A three-year process to create a ‘coherent framework’ for Ireland’s marine space in an ‘efficient and sustainable’ manner, aims to balance differing stakeholder demands while protecting the marine environment, according to the Department of Housing, Planning and Local Government.

GSI inshore boats

Geological Survey Ireland INFOMAR vessels. Seabed mapping is integral to developing Ireland’s MSP 

Towards a Marine Spatial Plan for Ireland is intended to become a ‘decision-making tool’ for regulatory authorities and policy-makers on issues relating to individual consent applications and informing future sectoral policies and objectives.

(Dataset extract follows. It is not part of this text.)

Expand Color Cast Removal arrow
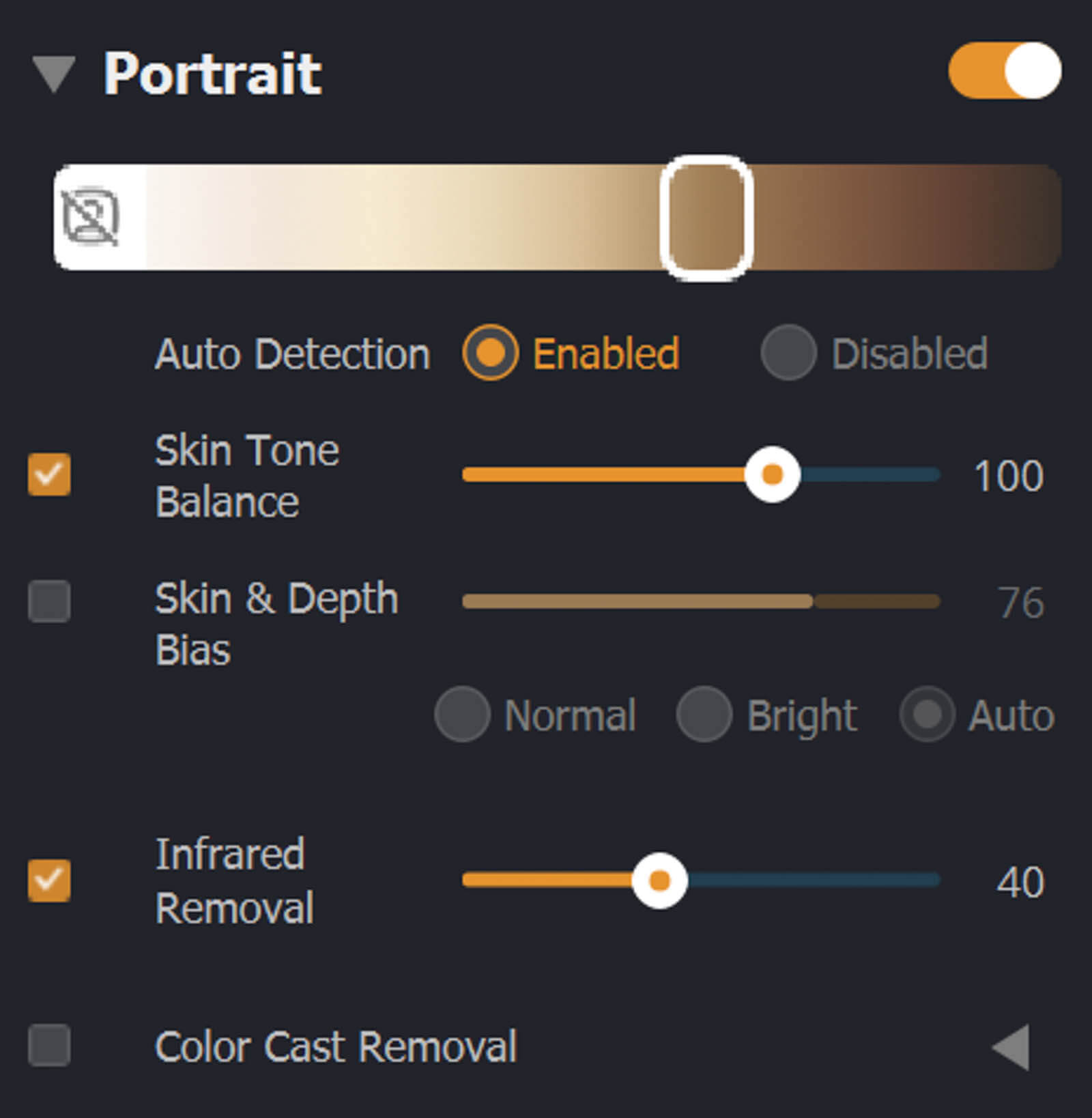 click(1011, 1046)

 “Ireland is a maritime nation and we derive so much of our cultural, social and economic identity from our relationship with the seas that surround us. The Government has set out clear and ambitious objectives under Harnessing Our Ocean Wealth – Ireland’s integrated marine plan – to enable our marine potential to be realised,” remarked Eoghan Murphy, Minister for Housing, Planning and Local Government.

HOOW aims to double the value of Ireland’s ocean wealth to 2.4% of GDP by 2030 and increase turnover from the ocean economy by more than €6.4bn by 2020.

Reaching these goals will mean significant growth in seafood production and aquaculture; maritime transport; marine renewable energy; marine biotechnology and ICT; marine and coastal tourism and leisure, he added. Minister Murphy also recognised Ireland’s rich marine biodiversity and ecosystems and noted that any framework should be based on sustainable management of the marine environment.

Minister Damien English who has specific responsibility for implementing the Maritime Spatial Planning Directive said that a clear framework should parallel the National Planning Frame Ireland 2040.

“A marine spatial plan will support sustainable environmental management of marine areas; improved certainty and predictability for private investments; lower transaction costs for maritime businesses and improved competitiveness for our marine sectors; improved use of sea space and coexistence of uses in coastal zones and marine waters.”

The plan will also ensure that coastal regions and communities continue to be attractive places to live and work, he added.

The roadmap will have a strong focus on public consultation and environmental assessments, supported by regional workshops, seminars and an interactive web-based facility at www.msp.gov.ie (launch TBC).

Four-stage plan

2017: start-up/activation phase unveiled to public and stakeholders

2018: Analysis and identification of data and information. Public consultation and subsequent publication of an evidence and issues overview

2019: Public consultation and development of a draft plan

2020: Submission to government with supporting environmental assessments (strategic environmental assessment under the SEA Directive, appropriate assessment under the Birds and Habitats Directives) for approval. Submission to the European Commission ahead of March 2021 deadline set out under the Directive.